A chunk of ceiling tiles fell to the ground in an MBTA station in Boston earlier this week.
The MBTA said it happened in the passageway between the Park Street and Downtown Crossing stations. Video shows people walking in the passageway at the time the ceiling tiles came down. No one was hurt.
The MBTA said it was caused by water intrusion following this week’s heavy rain. Structural inspectors were sent by the MBTA to remove any loose material. The MBTA’s director of engineering inspected the area and deemed it safe.
The passageway remains in service and was never closed down.
Two years ago, a falling ceiling tile narrowly missed a passenger walking through the Red Line’s Harvard station.
“I was obviously in a state of shock,” the woman said at the time. “I didn’t really know what was happening, obviously I’m just walking off the T trying to get home and the ceiling comes crashing down.”
The MBTA determined the ceiling panel that fell was corroded.

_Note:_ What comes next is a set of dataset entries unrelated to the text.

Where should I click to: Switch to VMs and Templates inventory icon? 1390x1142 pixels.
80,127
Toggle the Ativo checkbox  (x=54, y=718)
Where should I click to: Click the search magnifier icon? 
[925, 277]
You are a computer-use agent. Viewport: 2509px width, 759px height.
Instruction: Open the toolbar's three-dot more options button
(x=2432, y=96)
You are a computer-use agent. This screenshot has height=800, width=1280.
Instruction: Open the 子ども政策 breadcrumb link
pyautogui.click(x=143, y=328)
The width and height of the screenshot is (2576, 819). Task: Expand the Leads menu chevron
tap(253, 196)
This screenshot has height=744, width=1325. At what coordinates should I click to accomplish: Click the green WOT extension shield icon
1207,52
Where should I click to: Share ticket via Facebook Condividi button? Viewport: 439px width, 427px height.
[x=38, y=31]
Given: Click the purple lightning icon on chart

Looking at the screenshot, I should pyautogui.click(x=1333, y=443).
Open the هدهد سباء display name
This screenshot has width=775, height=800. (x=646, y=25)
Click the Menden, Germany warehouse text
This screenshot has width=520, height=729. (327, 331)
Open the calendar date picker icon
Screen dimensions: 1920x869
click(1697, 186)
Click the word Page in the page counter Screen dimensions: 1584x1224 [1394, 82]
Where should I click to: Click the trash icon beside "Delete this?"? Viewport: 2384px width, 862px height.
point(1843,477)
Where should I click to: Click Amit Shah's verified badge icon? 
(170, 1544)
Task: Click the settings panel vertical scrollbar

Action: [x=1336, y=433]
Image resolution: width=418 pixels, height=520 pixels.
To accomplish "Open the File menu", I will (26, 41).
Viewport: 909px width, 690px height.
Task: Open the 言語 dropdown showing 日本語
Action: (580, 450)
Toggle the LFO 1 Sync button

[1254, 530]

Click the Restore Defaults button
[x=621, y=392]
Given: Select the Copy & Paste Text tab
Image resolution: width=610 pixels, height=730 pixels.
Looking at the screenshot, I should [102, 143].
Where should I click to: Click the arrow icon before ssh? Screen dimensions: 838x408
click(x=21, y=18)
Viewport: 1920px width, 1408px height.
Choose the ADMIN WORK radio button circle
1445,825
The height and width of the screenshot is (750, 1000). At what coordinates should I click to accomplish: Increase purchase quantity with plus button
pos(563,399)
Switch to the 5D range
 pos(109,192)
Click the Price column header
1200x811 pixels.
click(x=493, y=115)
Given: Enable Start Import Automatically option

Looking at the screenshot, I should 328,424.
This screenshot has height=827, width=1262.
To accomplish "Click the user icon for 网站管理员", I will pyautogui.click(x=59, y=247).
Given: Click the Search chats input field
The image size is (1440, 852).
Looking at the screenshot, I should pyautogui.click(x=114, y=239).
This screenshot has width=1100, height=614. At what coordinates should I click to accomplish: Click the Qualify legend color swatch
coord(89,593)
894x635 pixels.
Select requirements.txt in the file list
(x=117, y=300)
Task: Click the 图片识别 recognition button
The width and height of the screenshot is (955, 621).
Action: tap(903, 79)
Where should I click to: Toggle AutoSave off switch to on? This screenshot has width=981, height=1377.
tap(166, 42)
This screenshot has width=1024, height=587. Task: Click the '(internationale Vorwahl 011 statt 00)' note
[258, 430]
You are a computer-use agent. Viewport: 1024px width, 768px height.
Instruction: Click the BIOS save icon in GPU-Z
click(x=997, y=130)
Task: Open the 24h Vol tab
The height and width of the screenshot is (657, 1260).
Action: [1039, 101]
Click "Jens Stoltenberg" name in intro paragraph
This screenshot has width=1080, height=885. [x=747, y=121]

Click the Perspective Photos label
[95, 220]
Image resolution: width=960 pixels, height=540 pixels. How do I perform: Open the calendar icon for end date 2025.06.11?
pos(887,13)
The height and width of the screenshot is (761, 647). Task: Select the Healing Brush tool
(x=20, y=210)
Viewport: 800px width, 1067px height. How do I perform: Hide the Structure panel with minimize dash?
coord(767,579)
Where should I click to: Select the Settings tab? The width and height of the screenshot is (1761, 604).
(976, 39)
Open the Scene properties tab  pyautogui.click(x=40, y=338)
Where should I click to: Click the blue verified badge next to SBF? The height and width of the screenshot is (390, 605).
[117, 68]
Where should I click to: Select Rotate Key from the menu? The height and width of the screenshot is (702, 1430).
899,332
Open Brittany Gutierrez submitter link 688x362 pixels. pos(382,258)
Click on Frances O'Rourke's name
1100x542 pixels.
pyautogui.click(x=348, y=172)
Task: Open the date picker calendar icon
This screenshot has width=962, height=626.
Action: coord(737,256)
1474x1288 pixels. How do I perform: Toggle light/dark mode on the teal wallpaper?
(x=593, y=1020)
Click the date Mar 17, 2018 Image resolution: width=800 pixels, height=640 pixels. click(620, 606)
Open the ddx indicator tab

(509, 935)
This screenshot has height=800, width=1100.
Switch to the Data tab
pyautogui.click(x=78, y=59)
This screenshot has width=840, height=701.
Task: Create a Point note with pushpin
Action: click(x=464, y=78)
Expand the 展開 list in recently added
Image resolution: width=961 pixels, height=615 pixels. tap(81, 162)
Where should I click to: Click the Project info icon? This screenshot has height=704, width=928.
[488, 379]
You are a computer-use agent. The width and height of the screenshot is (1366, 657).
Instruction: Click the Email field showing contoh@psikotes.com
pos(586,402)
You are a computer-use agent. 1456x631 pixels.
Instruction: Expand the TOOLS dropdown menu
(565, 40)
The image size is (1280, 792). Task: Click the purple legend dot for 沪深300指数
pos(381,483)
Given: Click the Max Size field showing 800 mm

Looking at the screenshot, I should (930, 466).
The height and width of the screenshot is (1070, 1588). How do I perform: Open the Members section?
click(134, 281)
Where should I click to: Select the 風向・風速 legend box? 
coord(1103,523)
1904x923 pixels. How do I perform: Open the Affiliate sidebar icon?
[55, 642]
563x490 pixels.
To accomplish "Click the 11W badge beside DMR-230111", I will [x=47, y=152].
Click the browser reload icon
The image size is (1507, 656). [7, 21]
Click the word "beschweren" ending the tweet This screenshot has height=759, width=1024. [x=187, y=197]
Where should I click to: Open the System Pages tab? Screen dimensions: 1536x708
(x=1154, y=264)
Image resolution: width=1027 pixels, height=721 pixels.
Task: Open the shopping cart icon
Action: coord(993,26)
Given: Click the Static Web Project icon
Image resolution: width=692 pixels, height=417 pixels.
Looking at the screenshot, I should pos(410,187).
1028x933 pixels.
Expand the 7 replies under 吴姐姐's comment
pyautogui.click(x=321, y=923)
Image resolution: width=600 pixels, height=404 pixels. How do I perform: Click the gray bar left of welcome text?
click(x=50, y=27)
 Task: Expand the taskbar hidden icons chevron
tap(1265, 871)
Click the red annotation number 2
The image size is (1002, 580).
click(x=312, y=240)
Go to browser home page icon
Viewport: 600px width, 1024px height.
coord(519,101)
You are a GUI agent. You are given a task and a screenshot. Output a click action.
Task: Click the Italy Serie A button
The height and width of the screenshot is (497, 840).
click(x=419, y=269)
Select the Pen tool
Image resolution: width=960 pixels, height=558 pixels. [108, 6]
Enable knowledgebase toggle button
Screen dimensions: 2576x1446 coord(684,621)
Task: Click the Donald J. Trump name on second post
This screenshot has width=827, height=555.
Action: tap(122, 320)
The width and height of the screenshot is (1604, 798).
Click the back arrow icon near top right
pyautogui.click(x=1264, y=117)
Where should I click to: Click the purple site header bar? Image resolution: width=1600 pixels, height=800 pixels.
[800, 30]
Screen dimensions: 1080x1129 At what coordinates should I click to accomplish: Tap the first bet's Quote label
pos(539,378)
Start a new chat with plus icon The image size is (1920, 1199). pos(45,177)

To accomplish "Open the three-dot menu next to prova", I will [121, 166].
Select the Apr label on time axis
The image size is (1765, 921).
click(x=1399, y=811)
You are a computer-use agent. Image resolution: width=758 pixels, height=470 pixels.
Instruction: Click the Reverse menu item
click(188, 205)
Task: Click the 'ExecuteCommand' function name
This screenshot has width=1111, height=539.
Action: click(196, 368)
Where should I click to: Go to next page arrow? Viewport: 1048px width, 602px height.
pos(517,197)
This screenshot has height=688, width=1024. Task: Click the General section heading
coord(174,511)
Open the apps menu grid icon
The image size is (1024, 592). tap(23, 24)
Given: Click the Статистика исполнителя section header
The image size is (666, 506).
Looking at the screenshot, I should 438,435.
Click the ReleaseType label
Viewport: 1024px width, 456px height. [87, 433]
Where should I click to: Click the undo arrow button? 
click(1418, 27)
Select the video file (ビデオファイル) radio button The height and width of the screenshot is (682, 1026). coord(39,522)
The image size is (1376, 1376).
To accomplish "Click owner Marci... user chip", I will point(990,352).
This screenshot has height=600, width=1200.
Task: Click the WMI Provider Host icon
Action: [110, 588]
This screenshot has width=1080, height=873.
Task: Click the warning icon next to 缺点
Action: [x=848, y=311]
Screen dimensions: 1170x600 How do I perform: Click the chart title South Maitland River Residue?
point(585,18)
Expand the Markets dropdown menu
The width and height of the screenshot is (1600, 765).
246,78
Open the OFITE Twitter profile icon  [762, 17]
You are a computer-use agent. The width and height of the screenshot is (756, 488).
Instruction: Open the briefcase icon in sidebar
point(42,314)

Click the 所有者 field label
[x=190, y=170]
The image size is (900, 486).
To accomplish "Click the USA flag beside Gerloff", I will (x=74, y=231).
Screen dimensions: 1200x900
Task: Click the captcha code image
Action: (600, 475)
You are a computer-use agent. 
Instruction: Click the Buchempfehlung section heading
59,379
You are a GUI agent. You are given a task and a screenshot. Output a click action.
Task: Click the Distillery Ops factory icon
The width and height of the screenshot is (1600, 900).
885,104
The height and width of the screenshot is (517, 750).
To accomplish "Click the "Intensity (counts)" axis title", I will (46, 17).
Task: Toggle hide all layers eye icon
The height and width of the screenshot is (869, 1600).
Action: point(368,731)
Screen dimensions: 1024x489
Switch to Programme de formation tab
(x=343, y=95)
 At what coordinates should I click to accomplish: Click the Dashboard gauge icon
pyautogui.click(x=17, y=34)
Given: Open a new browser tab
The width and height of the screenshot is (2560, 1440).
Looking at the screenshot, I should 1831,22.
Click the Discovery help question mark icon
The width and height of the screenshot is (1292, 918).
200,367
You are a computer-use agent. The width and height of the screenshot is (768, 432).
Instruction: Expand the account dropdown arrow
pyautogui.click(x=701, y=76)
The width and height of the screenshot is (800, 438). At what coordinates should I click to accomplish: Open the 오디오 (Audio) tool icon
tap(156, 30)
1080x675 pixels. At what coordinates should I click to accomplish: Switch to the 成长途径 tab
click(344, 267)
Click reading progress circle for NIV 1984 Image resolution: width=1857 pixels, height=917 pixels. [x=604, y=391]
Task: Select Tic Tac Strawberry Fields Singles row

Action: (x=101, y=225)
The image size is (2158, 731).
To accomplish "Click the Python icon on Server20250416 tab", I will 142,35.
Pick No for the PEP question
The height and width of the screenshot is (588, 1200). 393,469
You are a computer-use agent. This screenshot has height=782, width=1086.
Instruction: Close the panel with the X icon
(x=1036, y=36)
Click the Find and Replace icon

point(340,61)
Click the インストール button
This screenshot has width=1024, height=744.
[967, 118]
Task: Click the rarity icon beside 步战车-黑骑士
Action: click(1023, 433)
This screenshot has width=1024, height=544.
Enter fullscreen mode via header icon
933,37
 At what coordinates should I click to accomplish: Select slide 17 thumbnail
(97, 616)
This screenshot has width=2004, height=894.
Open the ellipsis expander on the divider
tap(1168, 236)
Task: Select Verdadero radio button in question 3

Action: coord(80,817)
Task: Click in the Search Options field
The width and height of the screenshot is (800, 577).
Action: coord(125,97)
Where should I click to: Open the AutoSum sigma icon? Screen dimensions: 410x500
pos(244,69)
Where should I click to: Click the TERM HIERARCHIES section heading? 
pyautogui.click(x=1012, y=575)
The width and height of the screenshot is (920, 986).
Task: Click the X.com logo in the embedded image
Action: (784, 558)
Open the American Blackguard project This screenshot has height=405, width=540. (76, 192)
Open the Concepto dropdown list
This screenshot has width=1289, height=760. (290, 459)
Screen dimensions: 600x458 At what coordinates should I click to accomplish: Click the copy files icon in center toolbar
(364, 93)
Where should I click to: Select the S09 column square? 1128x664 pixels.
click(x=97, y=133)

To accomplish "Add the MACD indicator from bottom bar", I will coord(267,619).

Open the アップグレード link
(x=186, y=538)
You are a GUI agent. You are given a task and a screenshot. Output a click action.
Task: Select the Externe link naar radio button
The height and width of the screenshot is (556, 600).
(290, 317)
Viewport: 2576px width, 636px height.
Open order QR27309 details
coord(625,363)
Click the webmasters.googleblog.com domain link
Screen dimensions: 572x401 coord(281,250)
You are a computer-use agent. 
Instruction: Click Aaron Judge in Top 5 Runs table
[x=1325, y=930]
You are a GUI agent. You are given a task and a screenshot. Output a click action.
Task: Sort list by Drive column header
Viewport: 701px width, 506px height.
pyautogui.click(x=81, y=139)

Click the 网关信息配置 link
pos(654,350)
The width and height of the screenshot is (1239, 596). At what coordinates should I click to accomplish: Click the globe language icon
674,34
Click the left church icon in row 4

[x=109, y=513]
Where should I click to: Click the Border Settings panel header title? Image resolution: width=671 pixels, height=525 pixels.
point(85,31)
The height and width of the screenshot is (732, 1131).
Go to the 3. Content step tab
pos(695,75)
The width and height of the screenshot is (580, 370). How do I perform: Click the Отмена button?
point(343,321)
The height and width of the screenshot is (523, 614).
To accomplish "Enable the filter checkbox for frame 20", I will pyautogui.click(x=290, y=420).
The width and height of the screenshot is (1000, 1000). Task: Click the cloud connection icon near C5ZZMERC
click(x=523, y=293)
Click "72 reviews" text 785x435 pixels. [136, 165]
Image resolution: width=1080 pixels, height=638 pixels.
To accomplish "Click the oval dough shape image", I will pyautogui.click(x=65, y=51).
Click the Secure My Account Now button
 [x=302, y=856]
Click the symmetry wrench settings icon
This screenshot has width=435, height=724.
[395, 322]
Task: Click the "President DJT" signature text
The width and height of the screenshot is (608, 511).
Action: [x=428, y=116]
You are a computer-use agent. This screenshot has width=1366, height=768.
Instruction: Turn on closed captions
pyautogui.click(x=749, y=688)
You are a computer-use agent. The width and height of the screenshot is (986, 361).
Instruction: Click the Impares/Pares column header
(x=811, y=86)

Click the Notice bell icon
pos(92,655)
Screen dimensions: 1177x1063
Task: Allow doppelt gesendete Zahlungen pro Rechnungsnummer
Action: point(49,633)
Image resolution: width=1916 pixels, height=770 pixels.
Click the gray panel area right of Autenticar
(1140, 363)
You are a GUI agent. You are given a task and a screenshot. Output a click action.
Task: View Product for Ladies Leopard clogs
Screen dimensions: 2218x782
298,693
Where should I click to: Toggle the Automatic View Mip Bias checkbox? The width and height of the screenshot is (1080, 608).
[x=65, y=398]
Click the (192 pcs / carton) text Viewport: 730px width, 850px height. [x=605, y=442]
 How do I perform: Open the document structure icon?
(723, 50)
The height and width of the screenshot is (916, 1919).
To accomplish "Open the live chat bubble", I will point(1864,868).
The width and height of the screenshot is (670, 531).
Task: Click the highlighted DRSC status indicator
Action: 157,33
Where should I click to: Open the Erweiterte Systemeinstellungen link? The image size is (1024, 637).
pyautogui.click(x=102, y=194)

The falling tile led to the MBTA inspecting ceiling panels at every station, removing ones that were only being used for aesthetics.
Two months later at Harvard station, a woman was banger by a falling utility box that broke her collarbone. The MBTA later said corrosion on the support straps that secured the box to a support column was what caused it to fall. MBTA GM Phillip Eng then ordered all the boxes at Red Line stations to be taken down.